* _Task objective_
Give back exactly the lines that start at the one containing "Viewport: 1920px width, 575px height." and run to the end of the material, leaving out the pictures.
= = =
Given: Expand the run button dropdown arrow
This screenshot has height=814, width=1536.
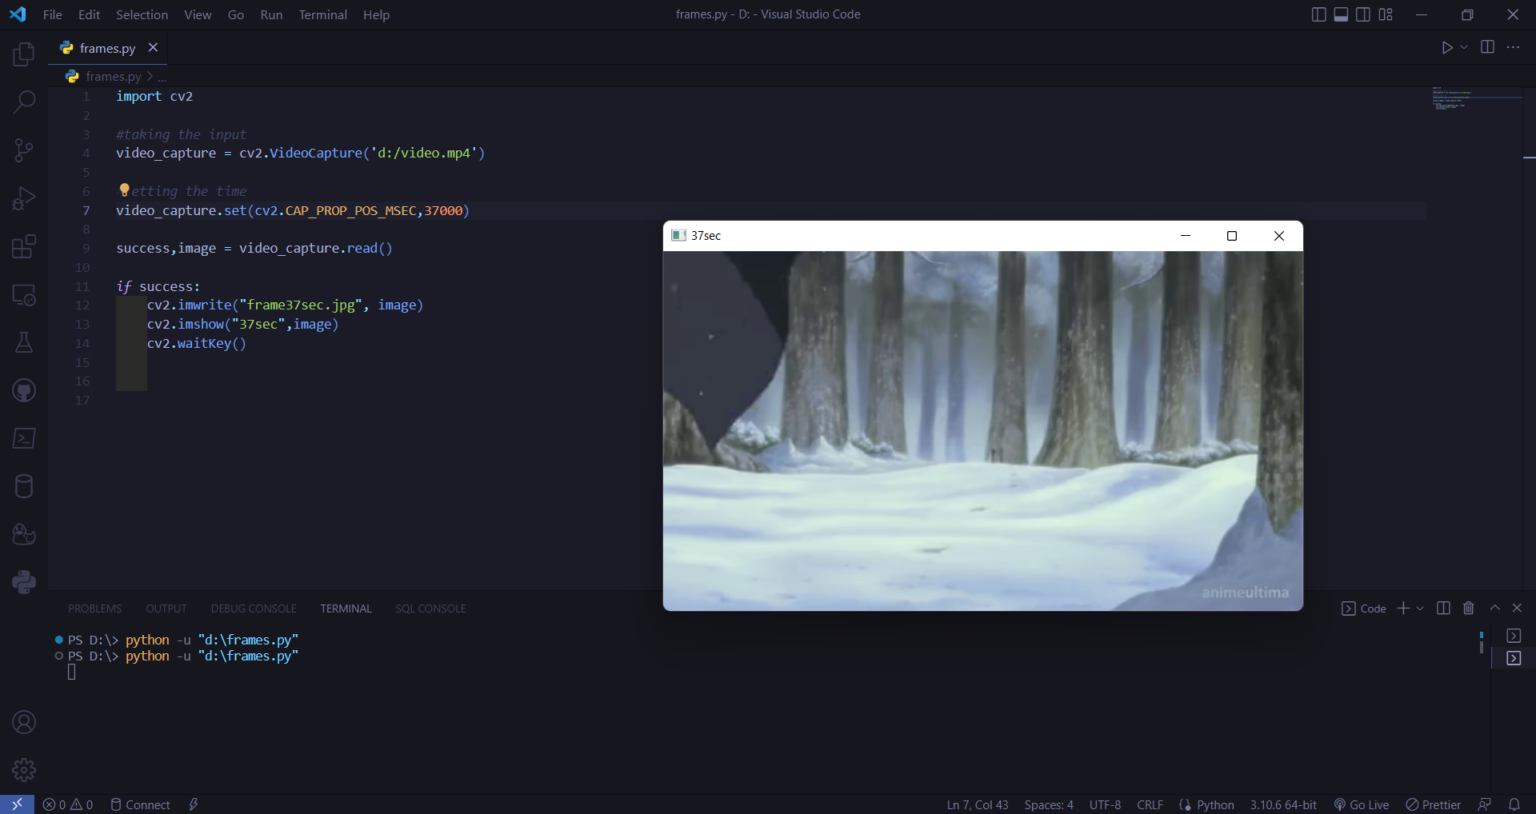Looking at the screenshot, I should coord(1464,47).
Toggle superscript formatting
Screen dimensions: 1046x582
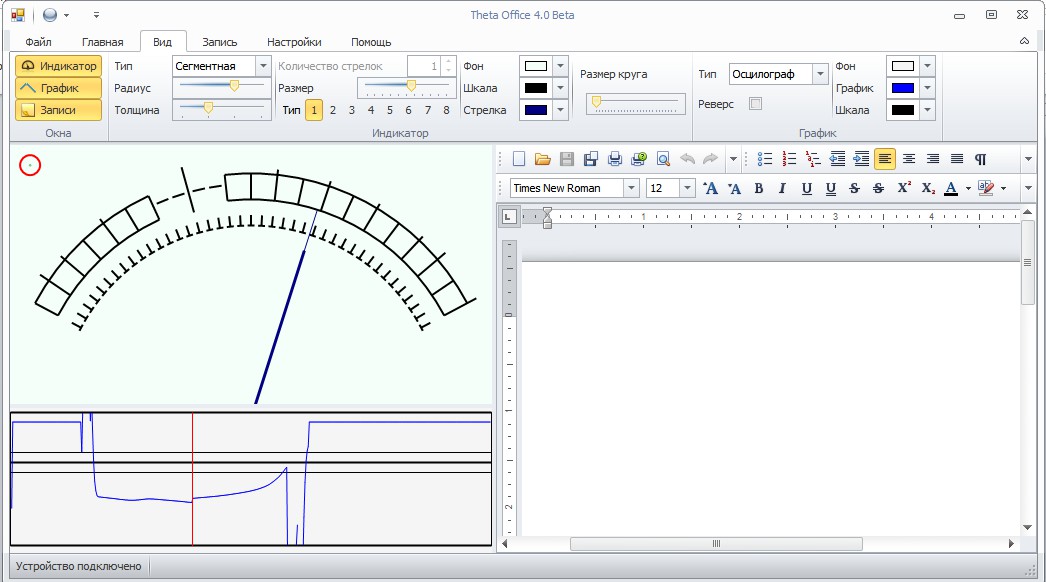point(904,188)
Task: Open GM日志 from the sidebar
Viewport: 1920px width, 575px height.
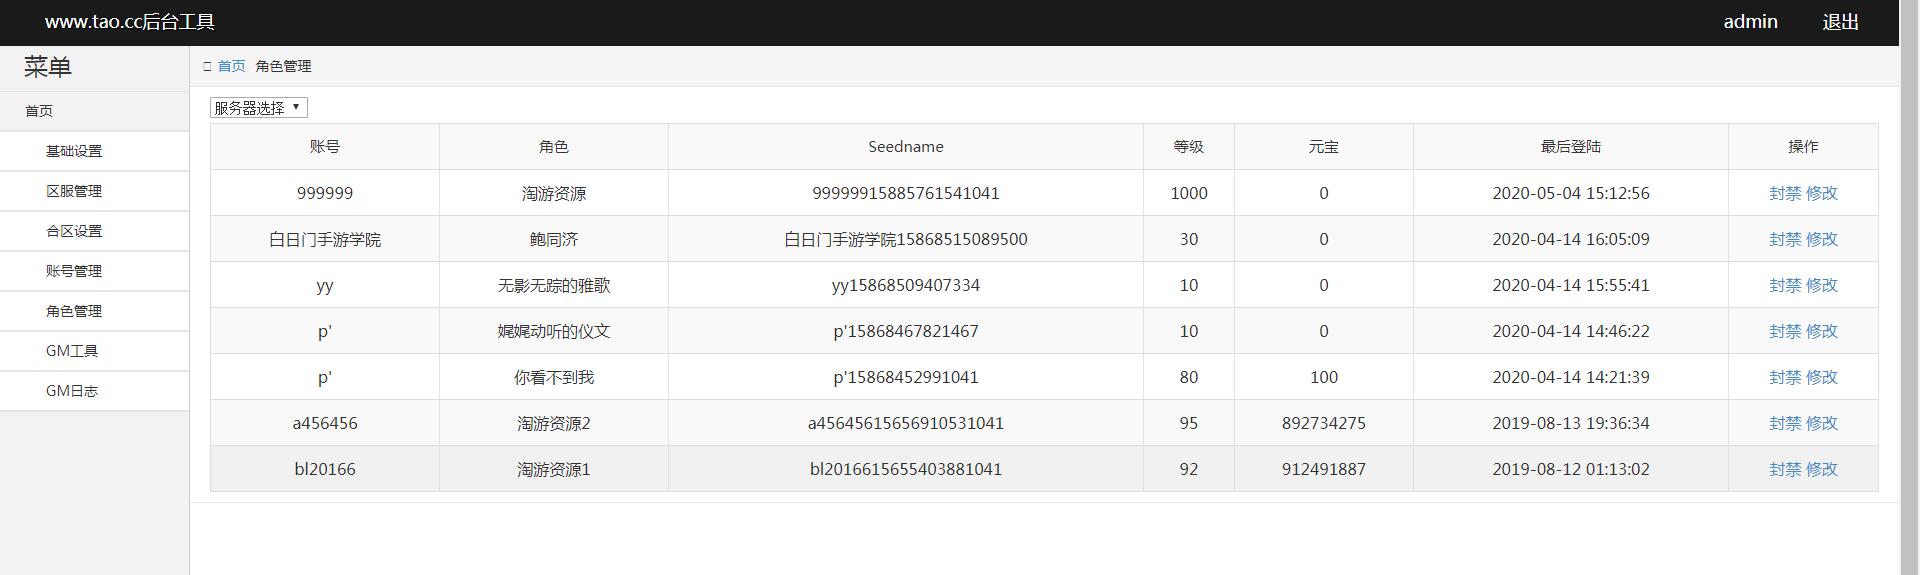Action: pos(72,391)
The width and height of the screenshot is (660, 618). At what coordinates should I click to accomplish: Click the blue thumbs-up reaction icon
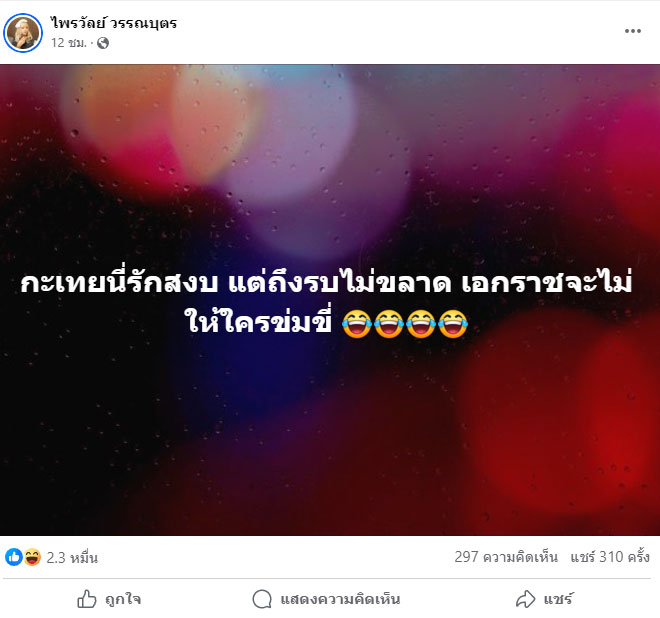pyautogui.click(x=13, y=557)
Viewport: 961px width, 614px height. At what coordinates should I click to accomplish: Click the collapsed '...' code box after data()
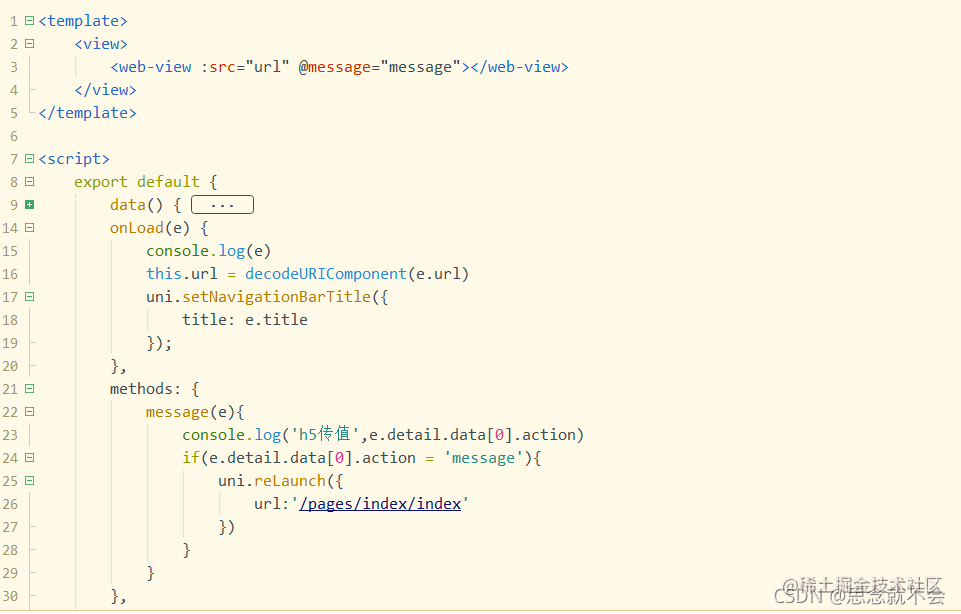(221, 204)
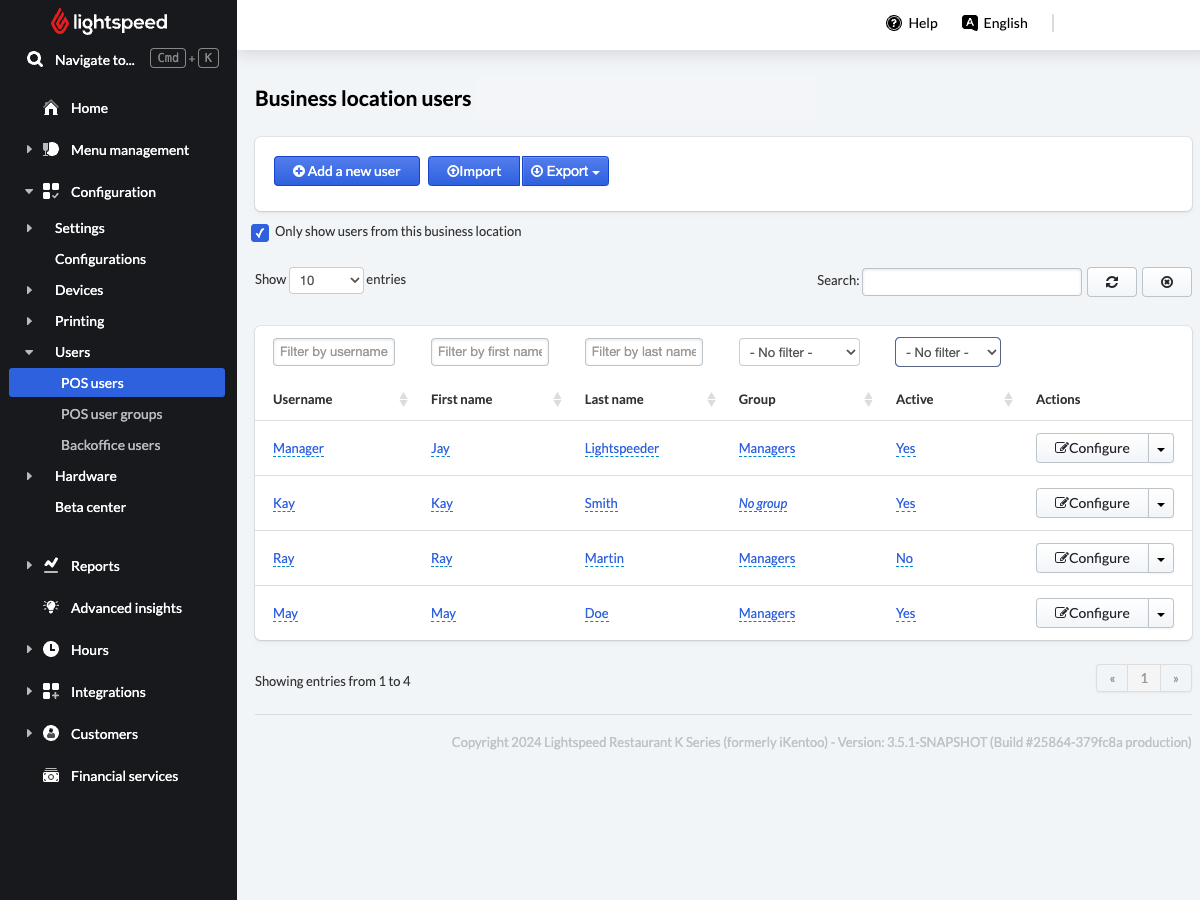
= = =
* _Written response_
Viewport: 1920px width, 575px height.
Action: pos(72,391)
The width and height of the screenshot is (660, 618). At what coordinates should I click to accomplish: Click the blue thumbs-up reaction icon
pyautogui.click(x=13, y=557)
Viewport: 961px width, 614px height. At what coordinates should I click to accomplish: Click the collapsed '...' code box after data()
(221, 204)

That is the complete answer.